Work to complete: Print every entry word for word, but omit the pictures.

[Source records]
--------------------------------

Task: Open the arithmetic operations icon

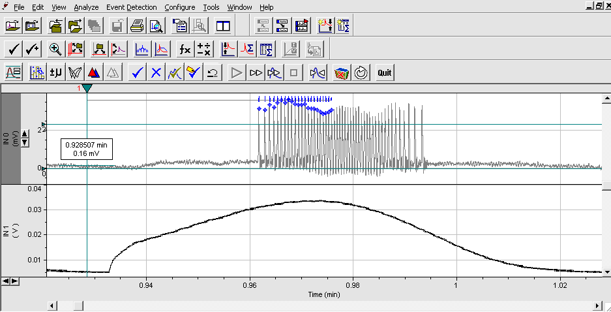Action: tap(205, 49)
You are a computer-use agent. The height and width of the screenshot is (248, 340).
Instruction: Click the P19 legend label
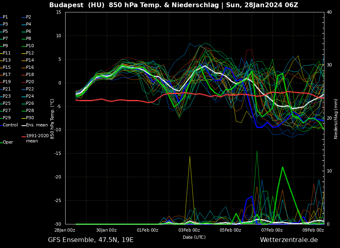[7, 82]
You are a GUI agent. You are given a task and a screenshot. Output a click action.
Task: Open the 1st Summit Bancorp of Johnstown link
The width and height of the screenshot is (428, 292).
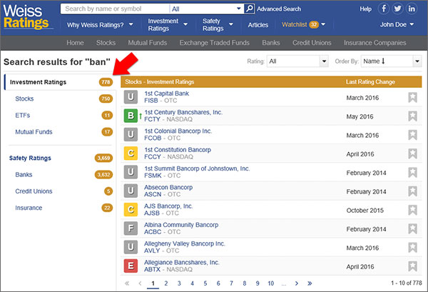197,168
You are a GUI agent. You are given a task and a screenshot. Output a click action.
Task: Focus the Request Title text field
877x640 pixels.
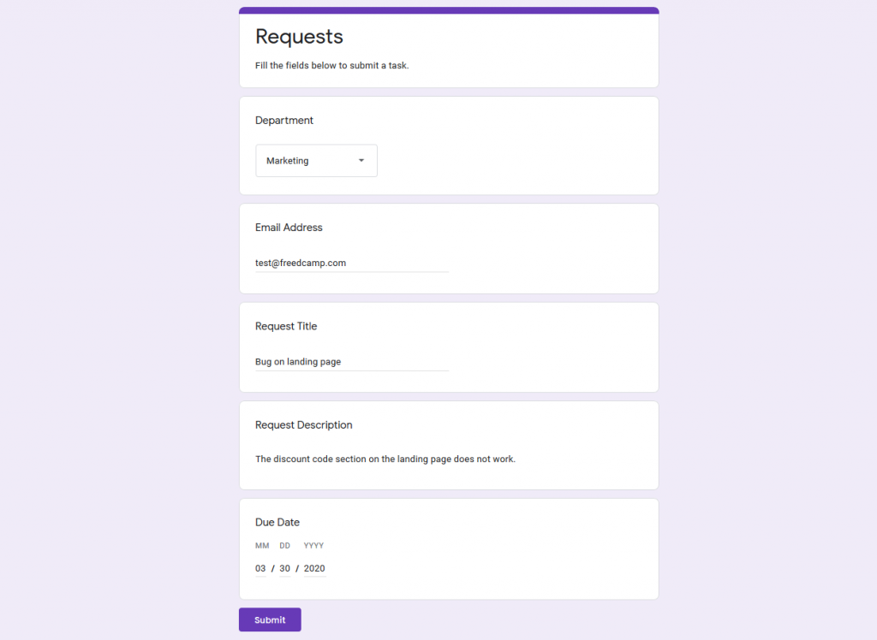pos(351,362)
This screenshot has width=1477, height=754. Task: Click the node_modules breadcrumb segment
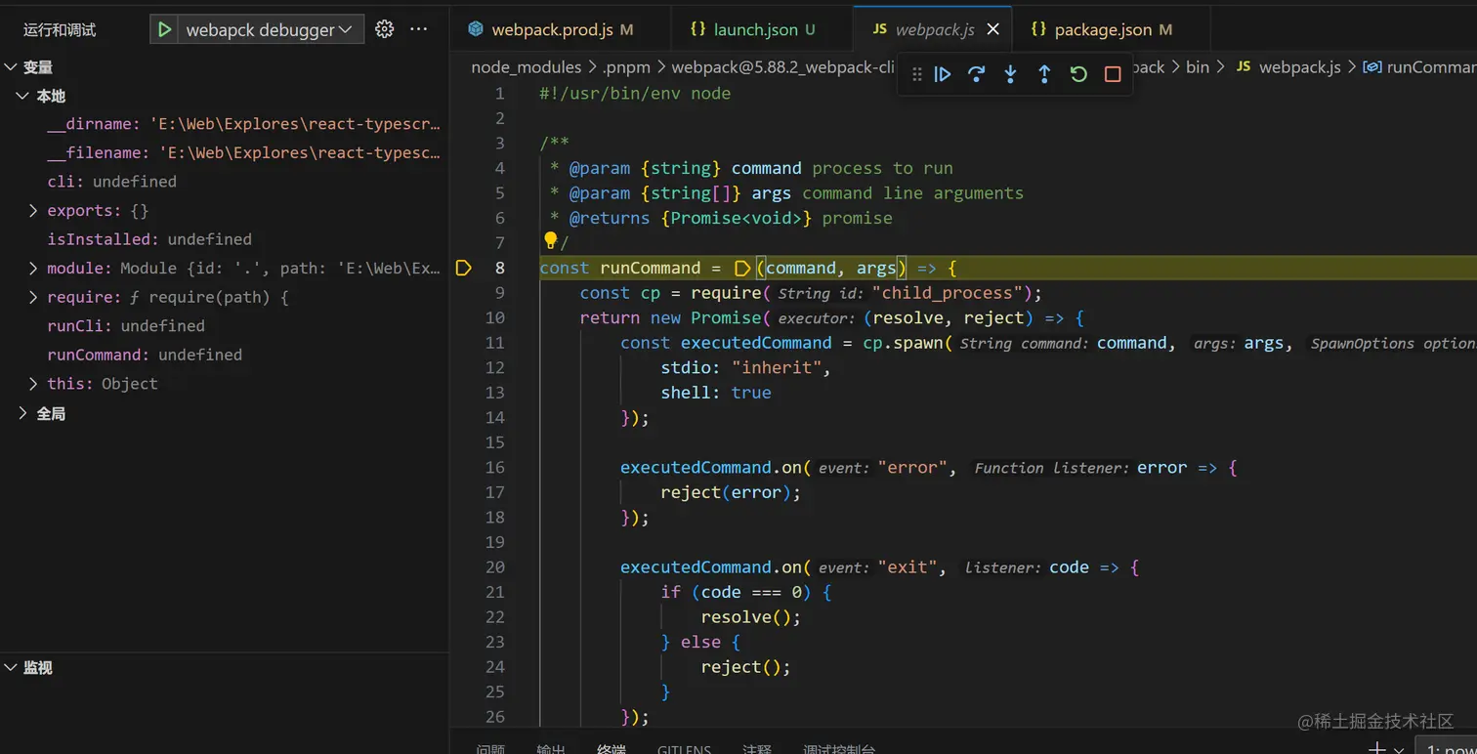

--------------------------------

Answer to this task:
Task: Open the arithmetic operations icon

Action: tap(205, 49)
You are a computer-use agent. The height and width of the screenshot is (248, 340).
Instruction: Click the P19 legend label
[7, 82]
You are a GUI agent. You are given a task and a screenshot. Output a click action.
Task: Open the 1st Summit Bancorp of Johnstown link
The width and height of the screenshot is (428, 292).
197,168
You are a GUI agent. You are given a task and a screenshot. Output a click action.
Task: Focus the Request Title text field
877x640 pixels.
pos(351,362)
This screenshot has width=1477, height=754. Task: Click the node_modules breadcrumb segment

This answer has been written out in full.